Ricercatrice Fondazione Giangiacomo Feltrinelli

Dal 5 al 9 giugno scorsi a Ravenna si sono dati appuntamento più di 500 professionisti della storia provenienti da tutto il mondo. Nei più di 90 panel programmati in 5 giorni di attività, si sono avvicendati non solo studiosi ed accademici, ma anche curatori di musei, responsabili di siti archeologici, archivisti, operatori a vario titolo coinvolti nella gestione e valorizzazione dei beni culturali di interesse storico; e professionisti della divulgazione e della comunicazione che producono e promuovono cultura storica.

L’obiettivo: confrontare esperienze, metodologie e prospettive della Public History, disciplina che ambisce a fissare uno statuto scientifico di inquadramento per le pratiche culturali che, in varie forme, immettono sapere storico nello spazio pubblico: dalle esposizioni ai romanzi, dalle riviste illustrate ai documentari, dalle rievocazioni in costume ai videogiochi.

Tutte queste forme di “storia pubblica” oggi sono investite da una doppia rivoluzione che ne sta cambiando profondamente la fisionomia. Da un lato la globalizzazione ha mescolato le carte, aprendo a nuovi pubblici che pongono al passato nuove domande e mettendo in crisi il tradizionale racconto su base nazionale (o internazionale e comparativa); dall’altro l’avvento dell’interazione e della condivisione digitale ha creato nuovi linguaggi, nuovi canali e nuove forme di disseminazione della storia.

Incalzato da questi processi evolutivi, anche il mestiere di storico – come tante altre professioni “tradizionali” – si è trovato di fronte alla necessità di innovare radicalmente metodologie di ricerca e linguaggi, superando le rigidità di una figura forgiata a metro e a misura dell’accademia, che spesso rinuncia a priori a rivolgersi a un pubblico più ampio di quello degli specialisti. D’altro canto, già da tempo la strada della ricerca e della didattica non è più in grado di assorbire la messe di laureati e specializzati in discipline storiche, che sono dunque posti nella condizione di spendere le proprie competenze al servizio della disseminazione del sapere storico.

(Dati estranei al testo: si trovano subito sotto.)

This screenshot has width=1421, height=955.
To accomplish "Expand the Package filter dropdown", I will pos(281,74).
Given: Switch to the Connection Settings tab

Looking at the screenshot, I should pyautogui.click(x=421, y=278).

A Ravenna, nell’ambito di un panel intitolato Does History Sell? moderato da Catherine Brice – docente presso Université Paris-Est Creteil e promotrice del primo master in Public History in Francia – e dedicato precisamente alle opportunità di lavoro che si muovono attorno alla storia, si è parlato molto chiaramente di mentalità imprenditoriale, attenzione al nuovo, tensione verso il futuro quali elementi necessari per chi desidera fare della Public History la propria professione.

Sono osservazioni che danno conto dell’avvicendamento generazionale che ha visto invecchiare la categoria degli storici “strutturati” (nelle università, ma non solo: anche in archivi, biblioteche, musei e altre istituzioni più coinvolte nella dimensione pubblica della storia), mentre i primi che hanno dovuto trovare percorsi alternativi – e che oggi hanno intorno ai 40 anni – si sono trovati spesso a  “inventarsi” una professione che li ha portati a maturare esperienze in vari ambiti della divulgazione, della comunicazione, della progettazione culturale. E a sfruttare le molte occasioni create dal digital turn e dall’espansione delle digital humanities.

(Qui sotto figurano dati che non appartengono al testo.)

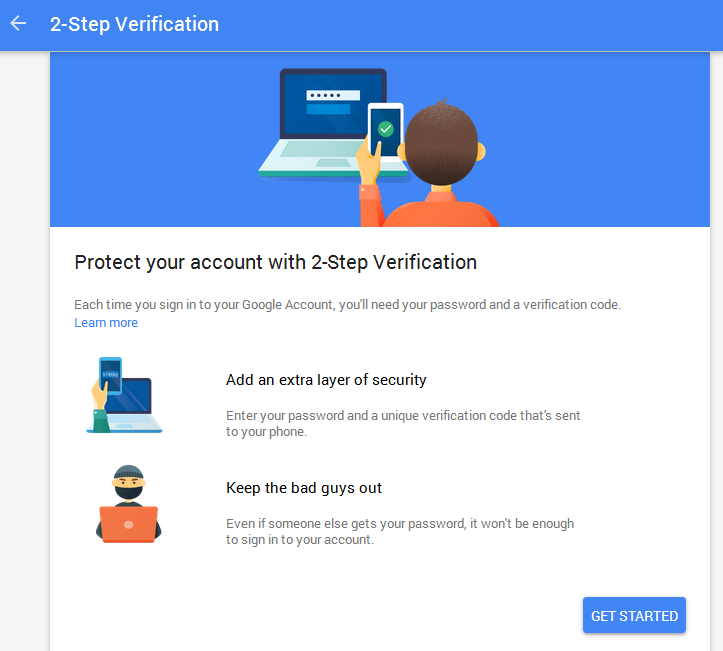Click the hacker's beanie hat illustration
This screenshot has width=723, height=651.
pos(129,472)
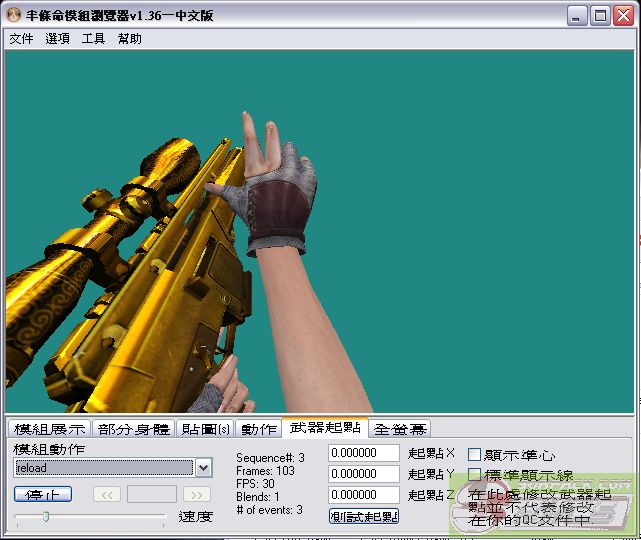Step forward with the >> frame button
Viewport: 641px width, 540px height.
197,494
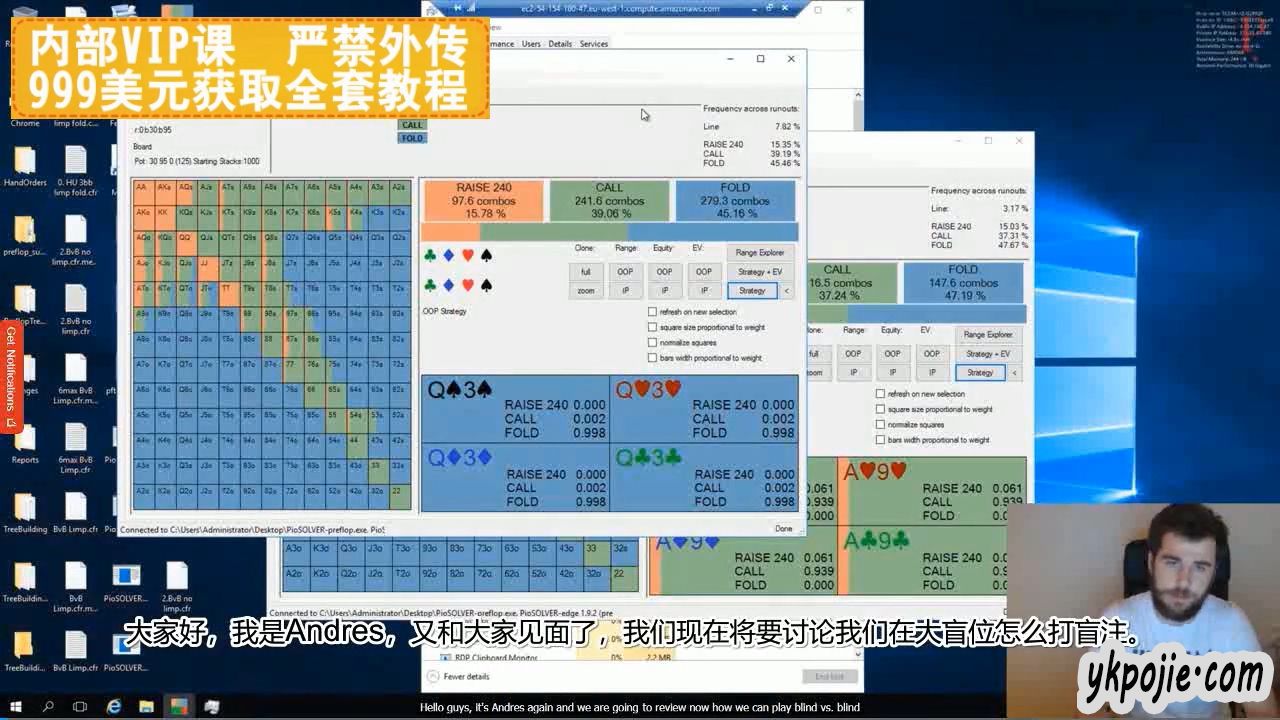Screen dimensions: 1280x720
Task: Select the orange RAISE 240 action box
Action: [484, 201]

Se questa esplosione di entusiasmo per la Public History ha un merito, esso è rappresentato dalla capacità di questa disciplina di raccordare e inquadrare tutte queste esperienze di autonoma costruzione professionale, circoscrivendo e problematizzando linguaggi, riflessioni teoriche, strumenti di lavoro. E favorendo lo sviluppo di percorsi formativi codificati, grazie ai quali le nuove generazioni di laureati non hanno più bisogno di “inventarsi” autonomamente strategie e competenze, ma possono fare tesoro dell’esperienza di chi è già inserito nei processi di innovazione e di sperimentazione dei nuovi linguaggi della storia.

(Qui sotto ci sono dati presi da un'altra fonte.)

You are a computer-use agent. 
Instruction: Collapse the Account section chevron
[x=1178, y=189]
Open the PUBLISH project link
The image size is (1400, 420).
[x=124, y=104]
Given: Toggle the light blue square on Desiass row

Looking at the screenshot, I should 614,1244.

Se è vero, come ha sostenuto Serge Noiret (European University Institute) – da tempo attivo sul tema e tra i promotori dell’iniziativa di Ravenna – nella sua prolusione inaugurale, che il public historian è lo storico del futuro, la strada da perseguire è quella di un costante aggiornamento professionale, non soltanto per recepire i risultati più nuovi della ricerca scientifica, ma soprattutto per tenere il ritmo dell’evoluzione delle forme di narrazione e di disseminazione capaci di incidere davvero sulla conoscenza diffusa della storia.